患者置单人病房,保持室内安静,空气清新,避免声光刺激,保证睡眠;孕妇宜取左侧卧位,以增加子宫胎盘血液灌注,给予吸氧1次/d,30 min/次,以改善胎儿缺氧状况;治疗相对集中,床边备子痫盘。术后①防止外伤:床边加床栏,防止病人坠床。 ②吸氧、保持呼吸道通畅:病人取平卧位,头侧向一边,氧气2.5 L/min吸入,必要时用舌钳将舌拉出,以免舌后坠影响呼吸,在患者尚未清醒前应禁食,做好口腔护理。③床单上垫一次性护理垫,污染时及时给予更换,保证患者床单元的清洁、平整干燥;产后出汗时及时协助其更换汗湿衣裤,保持皮肤清洁。④指导患者保持会阴部清洁,勤换会阴垫。留置导尿管期间,每班用安尔碘棉球清洁会阴,并妥善固定导尿管,及时倾倒尿液。
嘱患者清淡饮食,进食低脂、高钙、高蛋白饮食,避免摄入动物脂肪,增加如牛奶,鱼、虾等优质蛋白质的摄入。

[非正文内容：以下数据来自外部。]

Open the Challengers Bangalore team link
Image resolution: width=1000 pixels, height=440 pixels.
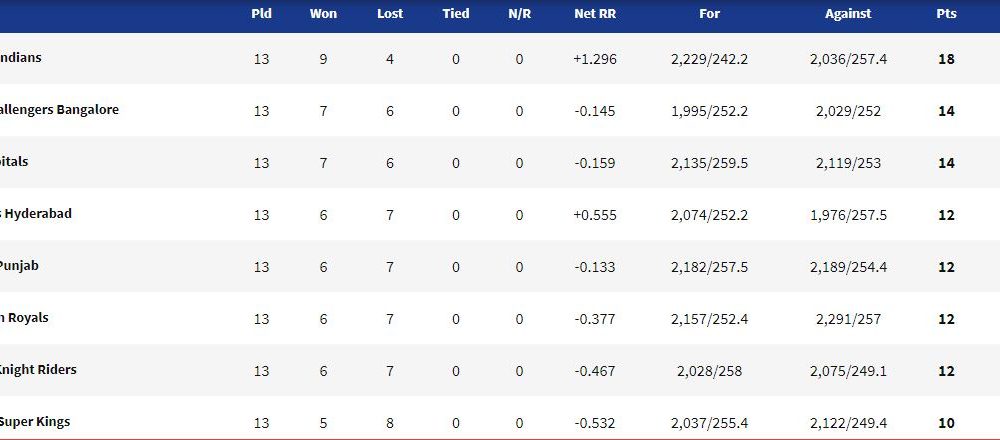click(x=59, y=110)
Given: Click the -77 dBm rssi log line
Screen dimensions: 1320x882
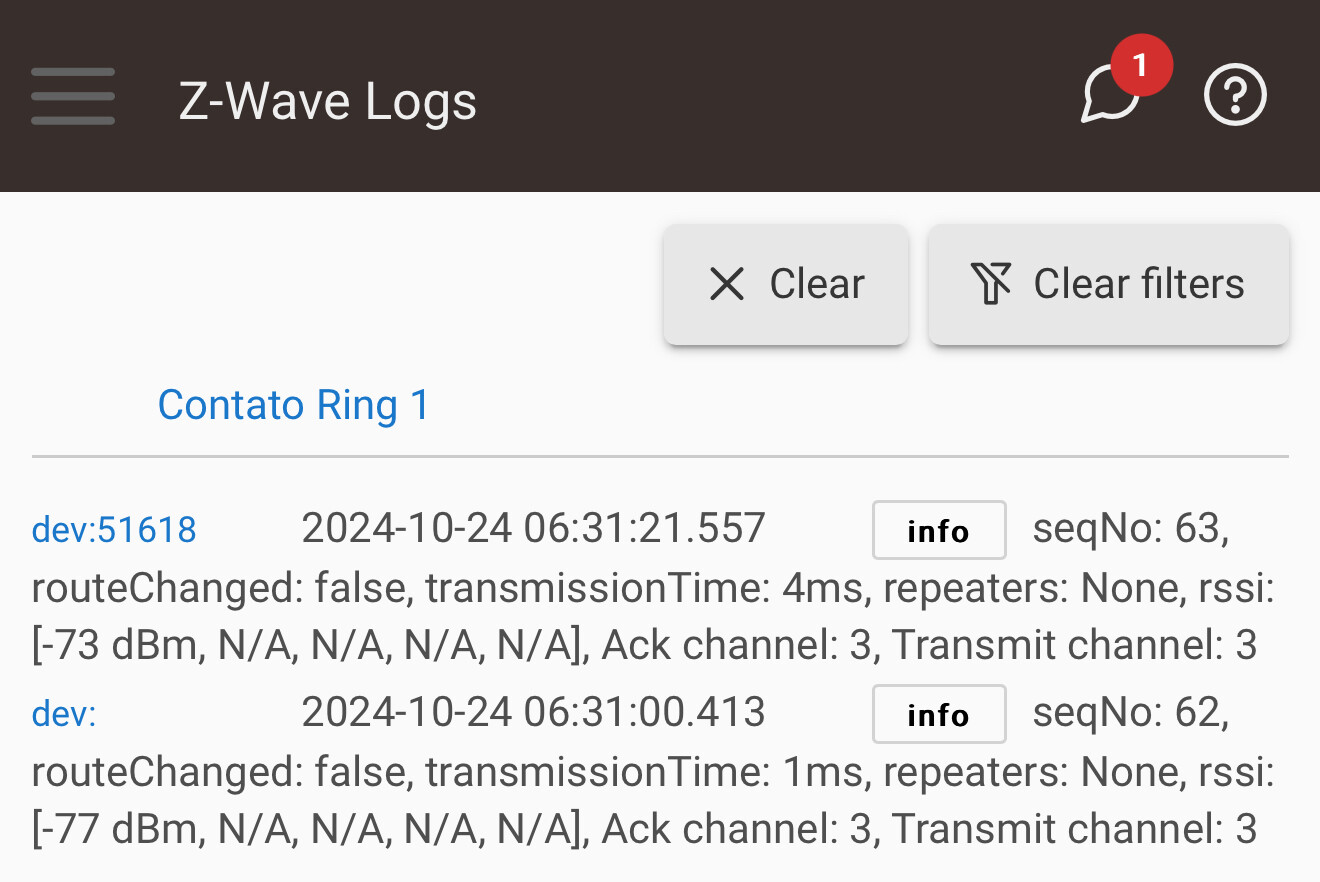Looking at the screenshot, I should (644, 829).
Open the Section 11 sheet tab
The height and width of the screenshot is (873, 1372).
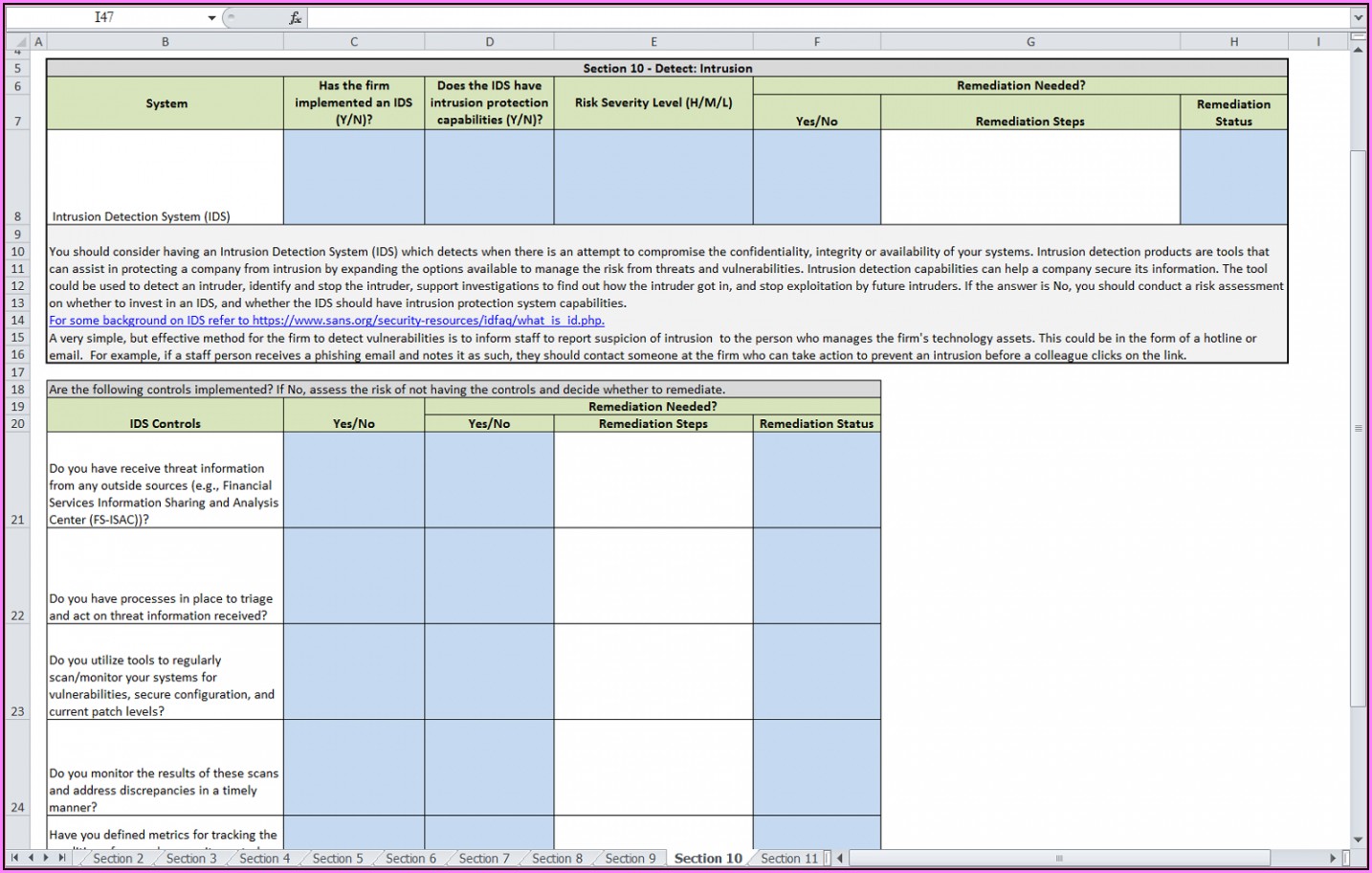[x=788, y=859]
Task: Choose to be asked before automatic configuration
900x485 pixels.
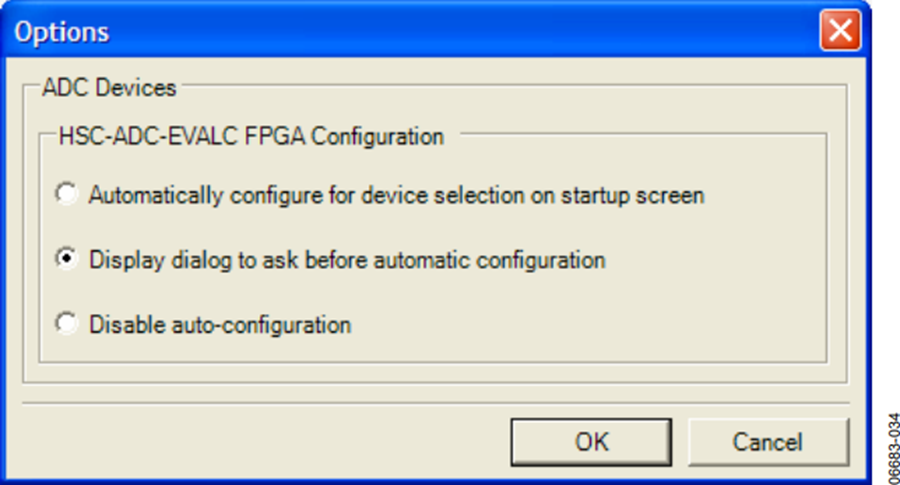Action: 67,258
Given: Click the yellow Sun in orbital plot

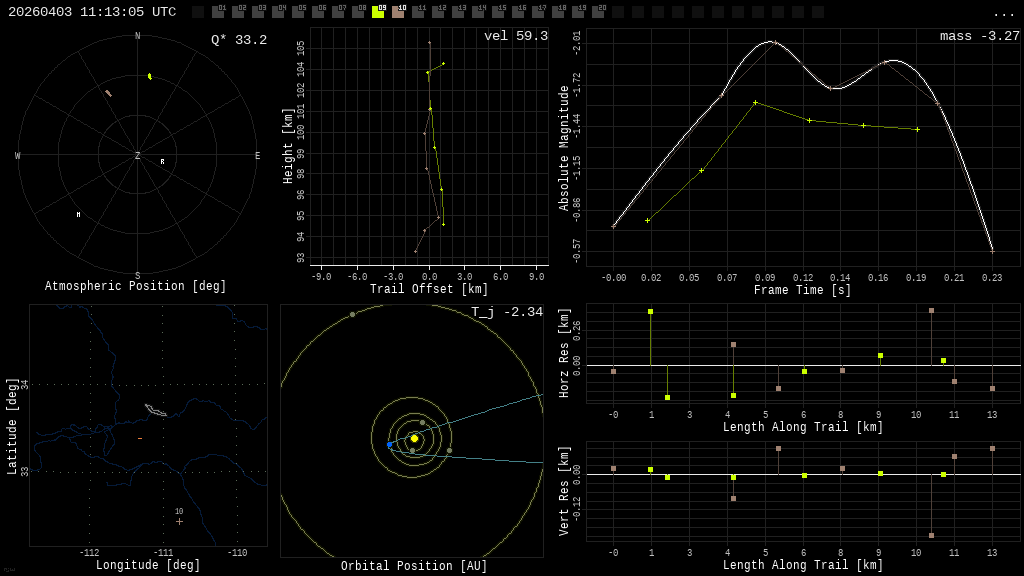Looking at the screenshot, I should tap(414, 438).
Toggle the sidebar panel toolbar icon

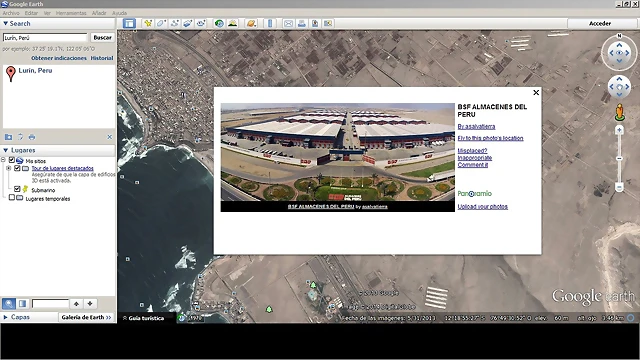(129, 24)
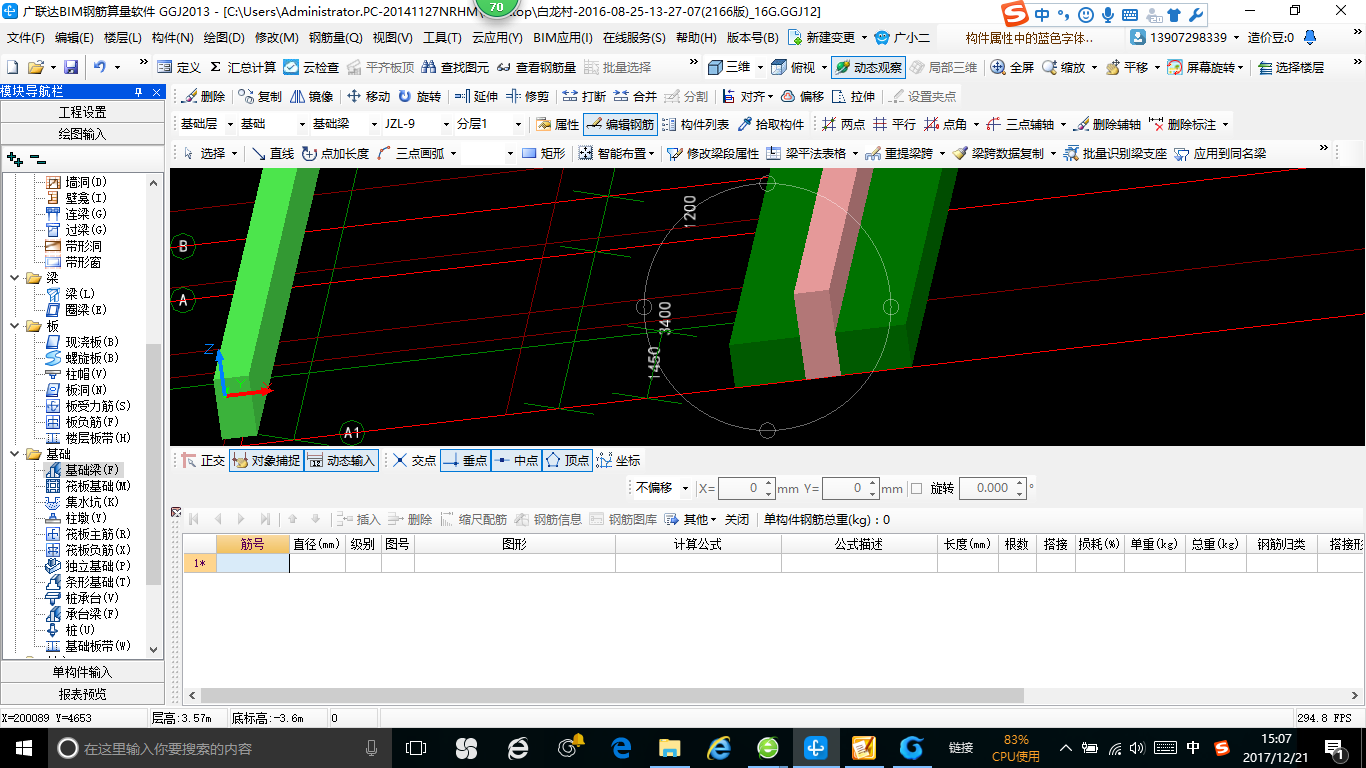1366x768 pixels.
Task: Toggle 垂点 perpendicular snap
Action: tap(464, 460)
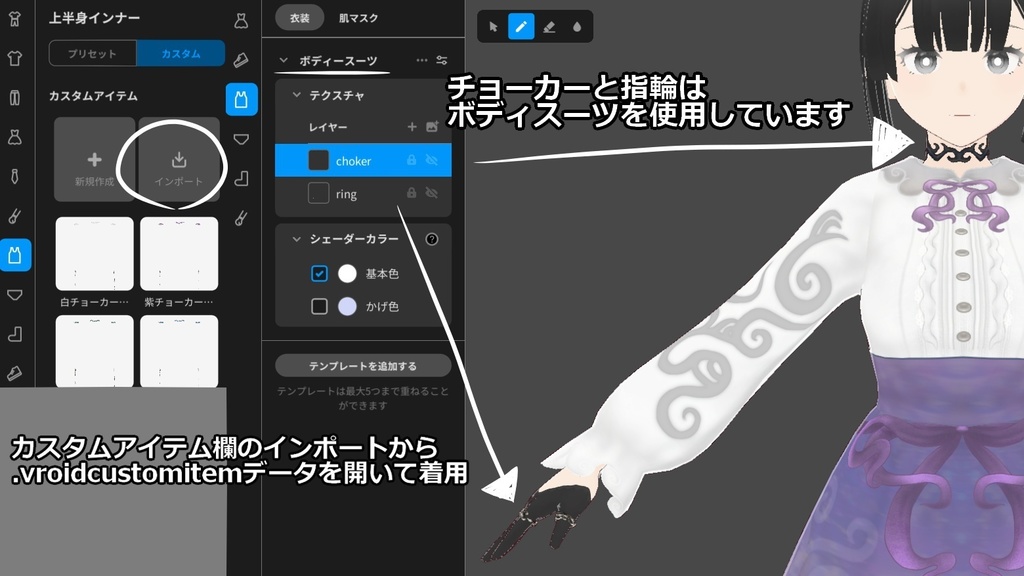Activate the Blur (water drop) tool
This screenshot has height=576, width=1024.
[x=577, y=27]
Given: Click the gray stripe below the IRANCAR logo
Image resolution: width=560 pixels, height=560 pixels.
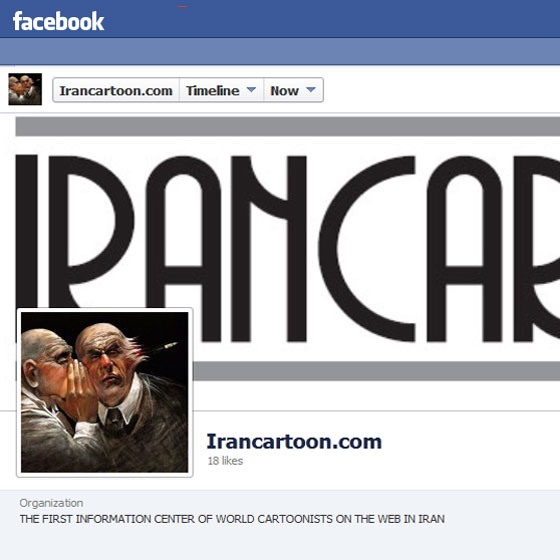Looking at the screenshot, I should pos(376,371).
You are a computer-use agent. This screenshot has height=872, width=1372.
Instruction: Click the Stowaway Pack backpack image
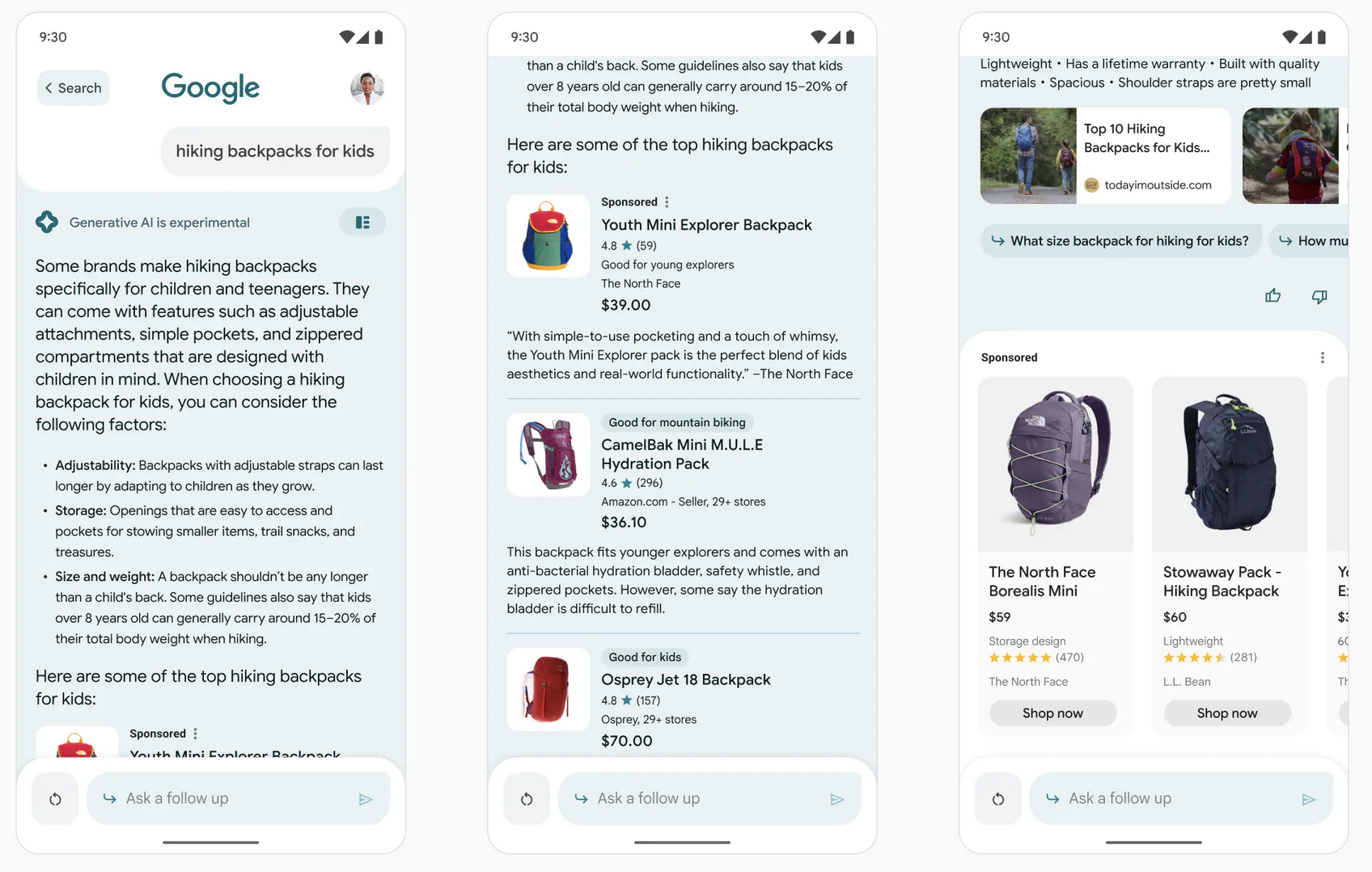[x=1229, y=464]
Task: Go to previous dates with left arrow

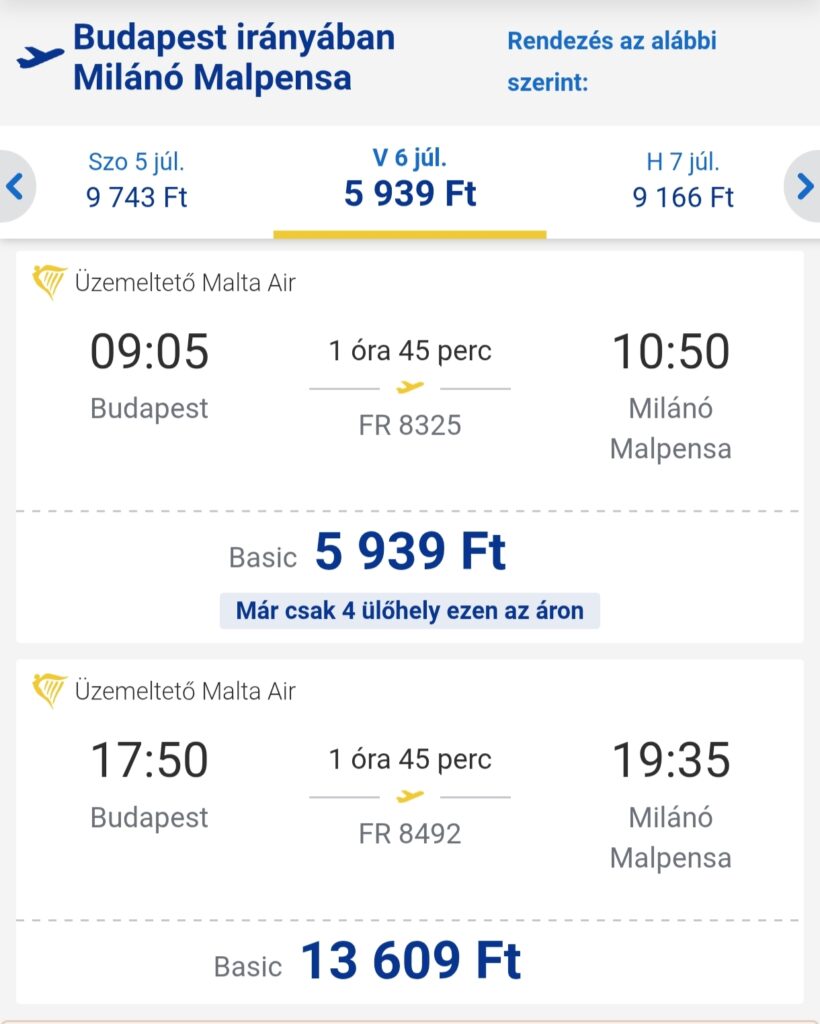Action: [16, 187]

盐的摄入以5~7 g/d为宜,补钙1~2 g/d,蛋白质100 g/d,多食新鲜蔬菜和水果,以补充多种维生素,又可防止便秘的发生。
3.3.1 解痉
硫酸镁每次用药前和用药过程中应定时观察膝腱反射、呼吸频率、排尿量及血镁浓度,若发现膝腱反射明显减少或消失、呼吸频率低于14~16次/min,尿量<25~30 ml/h,或600 ml/24 h等任一情况,应及时停药。输注速度为1~2 g/h。用量>20 g/d需记录24 h尿量,用药过量可致急性镁中毒,可用10%葡萄糖酸钙注射液10 mL缓慢注射解毒。
3.3.2 镇静
安定,根据医嘱5 mg/3次/d.以保证产妇更好的休息,床上翻身及起床时注意主诉,做好防跌倒措施。
3.3.3 降压
①拉贝洛尔。Q8h口服用药,100 mg/次,密切观察用药后的血压情况与患者主诉,若血压控制不好再考虑应用静脉降压。②尼卡地平。用药期间须定期测量血压尤其在治疗早期调整剂量的过程中,注意避免发生低血压,过量可引起显著低血压与心动过缓,伴倦怠、神志模糊、语言不清。给予血管收缩药,葡萄糖酸酸酸钙以纠正症状。
3.3.4 改善低蛋白血症
输注人血白蛋白,输注时宜用备有滤网装置的输血器,严格控制输入速度,开始15分钟内以20滴/min的速度滴入,逐渐加至30滴/min至滴完,并观察患者呼吸、有无呛咳或胸闷、心慌等症状,谨防发生心力衰竭。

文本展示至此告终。